Dataset entries

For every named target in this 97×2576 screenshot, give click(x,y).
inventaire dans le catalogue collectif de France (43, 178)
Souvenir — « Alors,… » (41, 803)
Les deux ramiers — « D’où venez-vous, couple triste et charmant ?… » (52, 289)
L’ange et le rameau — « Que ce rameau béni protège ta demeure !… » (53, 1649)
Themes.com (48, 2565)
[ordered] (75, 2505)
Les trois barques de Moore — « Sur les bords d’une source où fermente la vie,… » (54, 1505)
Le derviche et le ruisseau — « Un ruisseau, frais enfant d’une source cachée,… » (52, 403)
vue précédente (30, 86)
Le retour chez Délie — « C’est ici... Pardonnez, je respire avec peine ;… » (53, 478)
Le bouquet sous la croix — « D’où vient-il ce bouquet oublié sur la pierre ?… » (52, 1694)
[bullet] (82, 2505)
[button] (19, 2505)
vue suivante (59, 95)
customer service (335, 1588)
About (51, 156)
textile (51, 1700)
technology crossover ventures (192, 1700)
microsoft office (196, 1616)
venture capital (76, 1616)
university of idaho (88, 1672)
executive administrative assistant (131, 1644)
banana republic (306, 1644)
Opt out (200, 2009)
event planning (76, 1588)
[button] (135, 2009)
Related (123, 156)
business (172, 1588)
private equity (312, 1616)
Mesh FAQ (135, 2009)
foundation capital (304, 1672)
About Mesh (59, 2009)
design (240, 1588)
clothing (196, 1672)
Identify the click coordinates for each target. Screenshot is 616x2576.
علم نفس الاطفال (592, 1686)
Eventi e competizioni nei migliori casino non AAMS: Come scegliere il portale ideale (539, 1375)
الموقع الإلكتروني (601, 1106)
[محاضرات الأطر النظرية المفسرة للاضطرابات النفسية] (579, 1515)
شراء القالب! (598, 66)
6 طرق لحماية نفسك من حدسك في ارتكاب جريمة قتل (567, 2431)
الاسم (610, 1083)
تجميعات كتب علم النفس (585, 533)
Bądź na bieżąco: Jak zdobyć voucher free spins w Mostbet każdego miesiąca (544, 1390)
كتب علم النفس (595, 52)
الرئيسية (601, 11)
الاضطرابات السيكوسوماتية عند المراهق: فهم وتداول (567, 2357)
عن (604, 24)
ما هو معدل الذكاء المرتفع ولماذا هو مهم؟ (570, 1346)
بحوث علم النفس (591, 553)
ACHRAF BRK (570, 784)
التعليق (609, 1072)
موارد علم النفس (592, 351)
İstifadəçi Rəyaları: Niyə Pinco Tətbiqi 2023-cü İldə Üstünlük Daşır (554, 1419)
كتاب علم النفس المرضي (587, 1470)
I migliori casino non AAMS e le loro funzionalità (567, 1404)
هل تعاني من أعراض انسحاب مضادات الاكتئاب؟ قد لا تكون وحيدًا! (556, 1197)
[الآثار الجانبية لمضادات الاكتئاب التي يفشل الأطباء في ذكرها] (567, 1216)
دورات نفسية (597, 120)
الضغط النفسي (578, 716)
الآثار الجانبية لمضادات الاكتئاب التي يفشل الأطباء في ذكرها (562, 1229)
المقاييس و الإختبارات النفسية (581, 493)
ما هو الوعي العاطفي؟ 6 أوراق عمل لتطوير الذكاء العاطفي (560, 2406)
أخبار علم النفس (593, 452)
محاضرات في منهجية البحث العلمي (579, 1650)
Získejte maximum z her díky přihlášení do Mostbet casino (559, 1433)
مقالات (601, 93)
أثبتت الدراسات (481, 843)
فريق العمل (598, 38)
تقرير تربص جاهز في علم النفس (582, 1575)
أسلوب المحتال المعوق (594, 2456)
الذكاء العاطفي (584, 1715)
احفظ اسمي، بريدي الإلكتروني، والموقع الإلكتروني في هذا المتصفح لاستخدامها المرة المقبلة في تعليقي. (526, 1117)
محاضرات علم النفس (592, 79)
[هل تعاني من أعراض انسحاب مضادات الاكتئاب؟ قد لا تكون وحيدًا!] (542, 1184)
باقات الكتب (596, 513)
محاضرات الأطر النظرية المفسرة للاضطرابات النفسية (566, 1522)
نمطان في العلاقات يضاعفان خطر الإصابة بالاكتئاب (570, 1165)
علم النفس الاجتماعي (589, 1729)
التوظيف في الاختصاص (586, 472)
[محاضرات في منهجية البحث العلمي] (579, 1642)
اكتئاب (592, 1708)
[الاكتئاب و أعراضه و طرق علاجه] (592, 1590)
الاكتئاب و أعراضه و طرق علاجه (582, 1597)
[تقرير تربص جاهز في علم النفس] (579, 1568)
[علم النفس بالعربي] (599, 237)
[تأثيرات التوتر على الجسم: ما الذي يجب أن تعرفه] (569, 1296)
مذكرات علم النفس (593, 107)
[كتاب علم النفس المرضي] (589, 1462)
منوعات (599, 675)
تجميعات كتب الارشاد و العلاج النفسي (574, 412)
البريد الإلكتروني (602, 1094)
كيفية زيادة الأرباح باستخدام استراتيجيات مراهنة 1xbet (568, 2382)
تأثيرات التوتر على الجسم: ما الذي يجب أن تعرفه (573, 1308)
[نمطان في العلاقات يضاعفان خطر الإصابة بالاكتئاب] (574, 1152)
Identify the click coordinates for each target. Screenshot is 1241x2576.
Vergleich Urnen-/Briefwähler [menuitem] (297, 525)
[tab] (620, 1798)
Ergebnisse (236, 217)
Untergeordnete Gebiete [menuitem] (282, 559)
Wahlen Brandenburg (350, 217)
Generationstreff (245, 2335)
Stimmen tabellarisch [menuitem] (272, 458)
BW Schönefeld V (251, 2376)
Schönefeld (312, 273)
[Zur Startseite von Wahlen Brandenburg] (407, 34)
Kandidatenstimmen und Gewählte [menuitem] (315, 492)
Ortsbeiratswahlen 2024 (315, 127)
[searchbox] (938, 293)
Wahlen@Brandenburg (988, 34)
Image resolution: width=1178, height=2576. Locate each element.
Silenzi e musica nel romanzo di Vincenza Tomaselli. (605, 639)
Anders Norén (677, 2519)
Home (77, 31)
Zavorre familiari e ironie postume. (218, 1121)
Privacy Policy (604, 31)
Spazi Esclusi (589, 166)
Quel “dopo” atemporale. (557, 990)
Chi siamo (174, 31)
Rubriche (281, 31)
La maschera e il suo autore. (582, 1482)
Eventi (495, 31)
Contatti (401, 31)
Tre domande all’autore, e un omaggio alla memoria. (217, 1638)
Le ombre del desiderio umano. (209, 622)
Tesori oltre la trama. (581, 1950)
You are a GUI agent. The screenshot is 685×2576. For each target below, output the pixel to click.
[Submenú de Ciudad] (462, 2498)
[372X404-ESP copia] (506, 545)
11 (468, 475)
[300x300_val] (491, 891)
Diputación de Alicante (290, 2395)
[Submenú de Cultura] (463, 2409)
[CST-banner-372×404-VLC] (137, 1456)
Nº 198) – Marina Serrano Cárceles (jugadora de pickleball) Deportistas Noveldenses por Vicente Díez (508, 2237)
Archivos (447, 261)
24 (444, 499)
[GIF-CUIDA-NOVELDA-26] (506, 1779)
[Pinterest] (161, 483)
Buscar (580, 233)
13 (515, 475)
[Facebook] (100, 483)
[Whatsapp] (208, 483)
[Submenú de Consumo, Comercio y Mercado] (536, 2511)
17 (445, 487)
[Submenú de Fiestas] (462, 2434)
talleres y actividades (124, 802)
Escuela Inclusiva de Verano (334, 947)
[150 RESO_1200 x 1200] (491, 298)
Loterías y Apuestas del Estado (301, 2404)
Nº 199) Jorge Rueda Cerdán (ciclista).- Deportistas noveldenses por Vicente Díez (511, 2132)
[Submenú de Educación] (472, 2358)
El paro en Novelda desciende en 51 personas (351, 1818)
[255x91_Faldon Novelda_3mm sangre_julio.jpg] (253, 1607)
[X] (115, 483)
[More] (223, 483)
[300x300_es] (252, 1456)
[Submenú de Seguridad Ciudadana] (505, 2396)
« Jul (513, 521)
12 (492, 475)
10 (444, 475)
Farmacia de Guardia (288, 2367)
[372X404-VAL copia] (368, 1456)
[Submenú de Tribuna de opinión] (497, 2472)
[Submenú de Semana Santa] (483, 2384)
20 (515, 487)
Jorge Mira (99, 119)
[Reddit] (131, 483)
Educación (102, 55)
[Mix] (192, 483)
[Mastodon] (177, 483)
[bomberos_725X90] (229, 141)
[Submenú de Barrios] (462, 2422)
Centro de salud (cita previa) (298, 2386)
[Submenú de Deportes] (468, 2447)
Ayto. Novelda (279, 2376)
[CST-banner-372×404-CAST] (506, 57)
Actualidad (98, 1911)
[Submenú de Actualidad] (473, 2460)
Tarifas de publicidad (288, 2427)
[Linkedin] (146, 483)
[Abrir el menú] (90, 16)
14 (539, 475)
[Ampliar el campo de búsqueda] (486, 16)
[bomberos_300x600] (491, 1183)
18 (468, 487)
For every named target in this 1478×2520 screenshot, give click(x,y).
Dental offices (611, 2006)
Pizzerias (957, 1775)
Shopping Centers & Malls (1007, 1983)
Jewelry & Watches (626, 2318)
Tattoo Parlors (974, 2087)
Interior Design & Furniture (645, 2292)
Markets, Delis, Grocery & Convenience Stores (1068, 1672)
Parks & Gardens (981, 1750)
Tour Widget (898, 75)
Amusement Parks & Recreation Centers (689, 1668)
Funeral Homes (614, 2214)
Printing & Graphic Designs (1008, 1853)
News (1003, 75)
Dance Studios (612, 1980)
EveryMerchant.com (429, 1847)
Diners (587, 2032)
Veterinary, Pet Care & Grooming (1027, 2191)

• **About this exercise**
In the answer, give the lines from the first line of the data through the line with "university of idaho (88, 1672)", exactly as they appear and with no additions.

• **Expected output**
For every named target in this 97×2576 screenshot, give click(x,y).
inventaire dans le catalogue collectif de France (43, 178)
Souvenir — « Alors,… » (41, 803)
Les deux ramiers — « D’où venez-vous, couple triste et charmant ?… » (52, 289)
L’ange et le rameau — « Que ce rameau béni protège ta demeure !… » (53, 1649)
Themes.com (48, 2565)
[ordered] (75, 2505)
Les trois barques de Moore — « Sur les bords d’une source où fermente la vie,… » (54, 1505)
Le derviche et le ruisseau — « Un ruisseau, frais enfant d’une source cachée,… » (52, 403)
vue précédente (30, 86)
Le retour chez Délie — « C’est ici... Pardonnez, je respire avec peine ;… » (53, 478)
Le bouquet sous la croix — « D’où vient-il ce bouquet oublié sur la pierre ?… » (52, 1694)
[bullet] (82, 2505)
[button] (19, 2505)
vue suivante (59, 95)
customer service (335, 1588)
About (51, 156)
textile (51, 1700)
technology crossover ventures (192, 1700)
microsoft office (196, 1616)
venture capital (76, 1616)
university of idaho (88, 1672)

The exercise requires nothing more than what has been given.